Sample packets are recorded in the following circumstances:
When the program stops for any reason during debugging in the IDE or in dbx, such as at a breakpoint, if the option to do this is set
At the end of a sampling interval, if you have selected periodic sampling. The sampling interval is specified as an integer in units of seconds. The default value is 1 second
When you use the dbx collector sample record command to manually record a sample
At a call to collector_sample, if you have put calls to this routine in your code (see Program Control of Data Collection)
When a specified signal is delivered, if you have used the -l option with the collect command (see the collect(1) man page)
When collection is initiated and terminated
When you pause collection with the dbx collector pause command (just before the pause) and when you resume collection with the dbx collector resume command (just after the resume)
Before and after a descendant process is created
The performance tools use the data recorded in the sample packets to group the data into time periods, which are called samples.
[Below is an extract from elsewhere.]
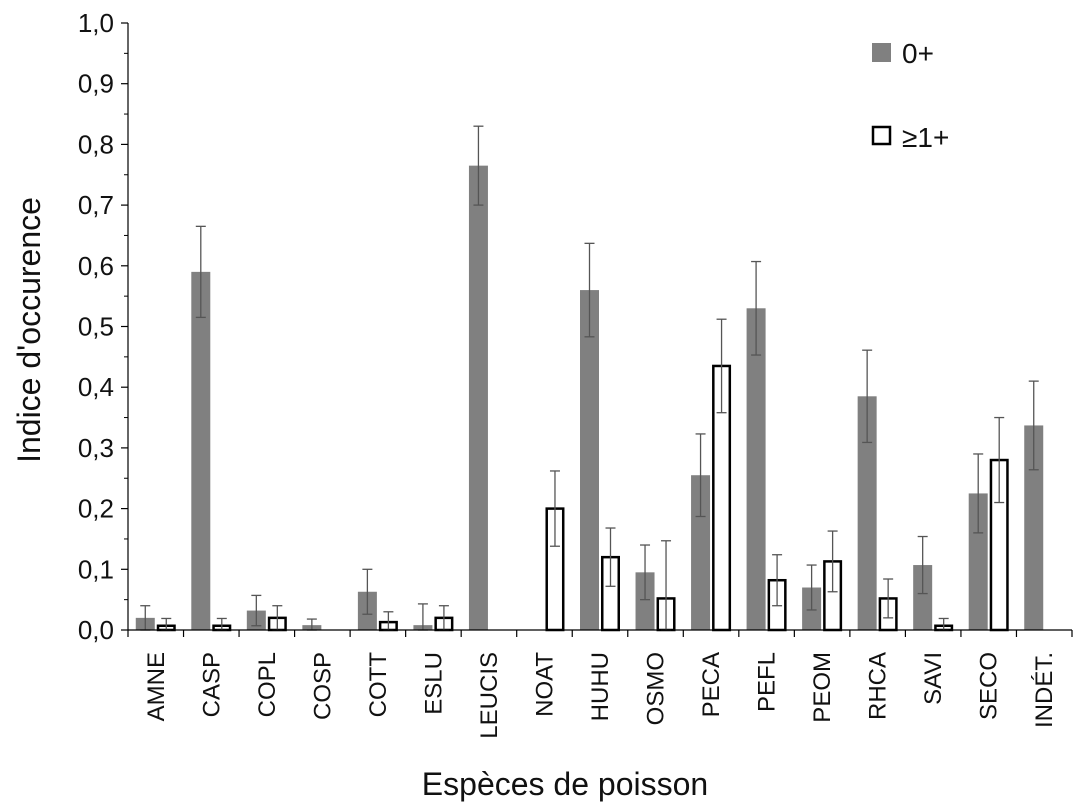  Describe the element at coordinates (212, 684) in the screenshot. I see `category-label: CASP` at that location.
You can filter the event-specific data by selecting a set of samples, so that you see only information for these particular time periods. You can also view the global data for each sample.
The performance tools make no distinction between the different kinds of sample points. To make use of sample points for analysis you should choose only one kind of point to be recorded. In particular, if you want to record sample points that are related to the program structure or execution sequence, you should turn off periodic sampling, and use samples recorded when dbx stops the process, or when a signal is delivered to the process that is recording data using the collect command, or when a call is made to the Collector API functions.